- What this task involves -
In the text below about John Burtovich in police custody, at which jail were Burtovich and Bilboa held in Calcutta?
____ Extract provided
The Photos of John Burtovich in Police Custody by Suchetana Chattopadhyay
In 1919, a British merchant vessel SS Boveric reached Calcutta. The ship carried a mixed crew ‘of all nations’. On board were Frank Bilboa and John Burtovich, two workers in their twenties. They had previously participated in strikes led by the Industrial Workers of the World at Broken Hill, New South Wales in 1917. Having been sentenced to and served six months in jail, they were detained until November 1918 by the Australian authorities who considered the best ways to get rid of them. After ten months in prison, they received deportation orders to Chile but the Chilean government refused to receive them, having also adopted anti-radical measures. The British colonial police in Calcutta were aware that they were coming and, though sympathetic to the officers of a British vessel, informed them that the ship could not land. According to a statement of the ship’s officers, they had tried unsuccessfully to put the men on other steamers belonging to the same shipping line and had already separated them from the rest of the crew to prevent the spread of revolutionary ideas. The same statement branded the two as ‘well known bad characters’ forcibly placed on their vessel by the Australian authorities and complained that the ship had been refused entry at every port because of them. The Deputy Commissioner of the Port Police consequently arrested them under the war-time Defence of India Act, for allegedly carrying on Bolshevik propaganda and given the ‘impossibility of allowing them to remain at large in India’.
Following interrogations and a close examination of their papers, the colonial authorities readily concluded that the two were influenced by Bolshevism and confirmed the claim of the ship’s officers that they were ‘dangerous and a menace to the ship.’ The papers indicated anarchist and anti-authoritarian links rather than any clear ‘Bolshevik’ position, reflecting the wide interpretation made of the term at this point. They were incarcerated at Alipore Central Jail, a familiar destination of political prisoners in the city, though the authorities pressed for their transfer to the Ahmednagar military internment camp; they argued the latter was more suitable since it held ‘prisoners of this type of Bolshevists’. Ultimately, in August, Balboa was put on a ship sailing to Port Said, and Burtovich on one sailing for Shanghai, from which the British authorities intended to deport him to White Russia. Apparently Burtovich resisted this course of action, getting off the ship at Singapore. After their deportation, the trail of the two radical strikers faded from official reports preserved in Calcutta. The circumstances of their arrival and departure nevertheless suggest that local authorities in the port cities of the colonial and semi-colonial world were becoming increasingly vigilant regarding the ‘Bolshevik Menace’. As Britain and its allies attacked the nascent Soviet Republic immediately after the First World War ended, a powerful and effective network of surveillance against political dissidents which had already existed, was further expanded to look out for the so-called Bolshevik agents travelling by sea. A colonial ‘hydrophobia’, underlined by a heightened anxiety over imperialist control over the ocean-scape of the world, determined British official thinking; sailors, ships, sea-routes and port cities were seen as entry-points of an enemy with ever-changing, liquid physiognomy.
________
____ Collected material
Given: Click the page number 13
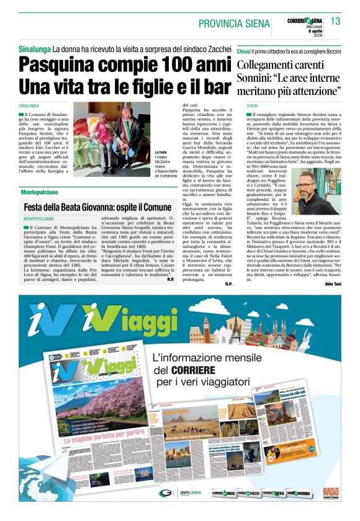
________
- Answer for this exercise -
Alipore Central Jail